Characterization of mouse Trip6: a putative intracellular signaling protein

Trip6 is a human LIM domain-containing protein that has been identified in yeast two-hybrid screens as interacting with a variety of proteins. Trip6 has been proposed to transport signals from the cell surface to the nucleus. In this report, we have characterized a mouse cDNA encoding Trip6. Mouse Trip6 is highly similar to human Trip6, especially in the C-terminal LIM domain region, and the in vitro and in vivo mouse Trip6 cDNA directs the synthesis of a polypeptide with a relative mobility of approx. 57 kDa on SDS-polyacrylomide gels. Full-length Trip6 localizes to discrete cytoplasmic patches when overexpressed in chicken embryo fibroblasts, consistent with localization to focal adhesion plaques.

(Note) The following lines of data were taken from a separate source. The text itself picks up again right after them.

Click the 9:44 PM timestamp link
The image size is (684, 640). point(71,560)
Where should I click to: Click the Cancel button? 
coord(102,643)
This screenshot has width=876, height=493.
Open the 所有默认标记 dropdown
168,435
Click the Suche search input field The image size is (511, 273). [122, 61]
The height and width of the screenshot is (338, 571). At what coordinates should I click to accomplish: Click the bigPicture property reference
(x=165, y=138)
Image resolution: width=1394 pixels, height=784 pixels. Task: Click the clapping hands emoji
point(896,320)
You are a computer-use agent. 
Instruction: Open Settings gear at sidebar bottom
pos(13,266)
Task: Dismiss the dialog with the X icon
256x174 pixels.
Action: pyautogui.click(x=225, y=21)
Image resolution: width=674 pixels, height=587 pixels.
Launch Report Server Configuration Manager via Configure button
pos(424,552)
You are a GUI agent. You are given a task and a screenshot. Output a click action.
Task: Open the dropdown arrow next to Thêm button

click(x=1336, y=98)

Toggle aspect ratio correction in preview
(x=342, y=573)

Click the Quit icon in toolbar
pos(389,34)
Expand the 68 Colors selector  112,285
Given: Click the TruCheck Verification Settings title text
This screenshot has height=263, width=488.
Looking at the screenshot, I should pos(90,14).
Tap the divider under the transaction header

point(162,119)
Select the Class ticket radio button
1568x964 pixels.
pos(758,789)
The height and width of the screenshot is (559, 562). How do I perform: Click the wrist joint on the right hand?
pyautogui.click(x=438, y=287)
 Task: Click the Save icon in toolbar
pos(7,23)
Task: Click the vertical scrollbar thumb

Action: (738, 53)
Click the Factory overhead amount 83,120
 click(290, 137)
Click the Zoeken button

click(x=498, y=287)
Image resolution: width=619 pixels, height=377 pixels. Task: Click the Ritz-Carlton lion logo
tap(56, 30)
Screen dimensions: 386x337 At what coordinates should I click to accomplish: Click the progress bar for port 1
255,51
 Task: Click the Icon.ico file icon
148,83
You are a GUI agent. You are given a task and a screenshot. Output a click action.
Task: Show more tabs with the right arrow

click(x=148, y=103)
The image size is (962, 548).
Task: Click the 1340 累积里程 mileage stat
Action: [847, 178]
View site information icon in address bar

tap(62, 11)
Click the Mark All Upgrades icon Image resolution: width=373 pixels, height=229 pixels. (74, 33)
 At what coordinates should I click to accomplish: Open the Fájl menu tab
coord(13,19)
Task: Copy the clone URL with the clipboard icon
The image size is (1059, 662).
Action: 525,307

However, deletion of the N-terminal 115 amino acids allows Trip6 to enter the nucleus of CEF. A GAL4 fusion protein containing the LIM domain region of mouse Trip6 can activate transcription in yeast and chicken fibroblasts. Our results indicate that the functional domains and properties of mouse Trip6 are highly conserved between humans and mice, and are consistent with a model in which Trip6 relays signals from the cell surface to the nucleus.